In a recent article for National Affairs, Loconte took to task authors on the nationalist-populist Right who claim John Locke’s influence on the American Founding “explains the wretched condition of our national culture.”
“The decline of religion, the breakdown of the family, the idolization of the free market, the soul-destroying materialism, expressive individualism, and widespread moral rot: All of these ills are laid at Locke's doorstep, tied to his conceptions of equality, freedom, and natural rights.”
Loconte rejects the nationalist-populist take on the English philosopher as ill-informed.
“The last half-century of scholarship on Locke has convincingly refuted this portrait,” he wrote. “Yet there is a much deeper problem than intellectual laziness among Locke’s conservative critics: Not unlike the progressive left, they fail to grasp how the preservation of republican government depends on the inculcation of republican virtues.”
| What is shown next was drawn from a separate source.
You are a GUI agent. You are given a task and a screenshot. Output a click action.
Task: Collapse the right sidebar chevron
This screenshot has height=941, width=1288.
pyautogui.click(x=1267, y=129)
Locke was, in fact, a powerful and influential advocate for the cultivation of virtue by parents and educators.
“It is reasonable to wonder, with all due respect, whether these critics have read any of Locke's works,” he wrote. Their brand of conservatism, “disconnected from historical realities, is a creature of recent invention.”
Another conservative defender of John Locke is the aforementioned Donald Devine. In an essay recently republished in Modern Age, he described Locke as “one of the few major philosophers who can be used to provide a theoretical and moral foundation for American and Western regimes organized around the concept of liberty.”
Direct the federal beast?
Kevin Kosar is a senior fellow at the American Enterprise Institute. A FreeCon signatory, he edits UnderstandingCongress.org and hosts the Understanding Congress podcast.
Before joining AEI, Kosar served as vice president of policy and director of the Governance Project at the R Street Institute. He also cofounded the Legislative Branch Capacity Working Group, a transpartisan project to strengthen the legislative branch.
He previously spent more than a decade working for the Congressional Research Service and taught public policy at New York University.
In a recent article for The Dispatch, Kosar critiqued nationalist-populist politicians and activists who advocate a supposedly “conservative” version of industrial policy and central planning.
“It’s peculiar to see these ideas proposed by the same people who call for cutting federal spending, ‘draining the swamp,’ and getting the feds off Americans’ backs,” Kosar wrote. “They seem to think they can reconcile these competing notions by empowering the president to yoke and direct the federal beast more firmly.”
The verdict of history is clear: such attempts will always fail.
“Federal policymaking is an inherently fraught enterprise,” Kosar wrote. “So many things can go wrong even when you have the smartest people with the best intentions in the room.”
One example from the 1930s was chronicled in Edward Banfield’s classic work Government Project, a new edition of which Kosar has recently released.
More coverage
David Cowan, a Ph.D. candidate at the University of Cambridge, wrote about FreeCons and NatCons for FUSION magazine, placing the contest in a broader context. “British and American conservatism have never been identical,” he wrote. “Even so, conservatism in Britain, including its traditionalist strands, is quite different from counterparts in continental Europe. While there are certainly important points of difference with American political traditions, there is also significant overlap. Alongside British conservatism’s attachment to customs and institutions is a spirit of liberty.”
In The American Conservative, Sumantra Maitra praised FreeCons for opposing attempts by local Belgian officials to shut down the latest National Conservatism conference in Brussels. “Ultimately, however, the common enemy of the FreeCons and the NatCons is the same,” Maitra wrote, “an unelected political and bureaucratic class, ever-growing and self-sustaining — an edifice, a superstructure, a governance by swarm.”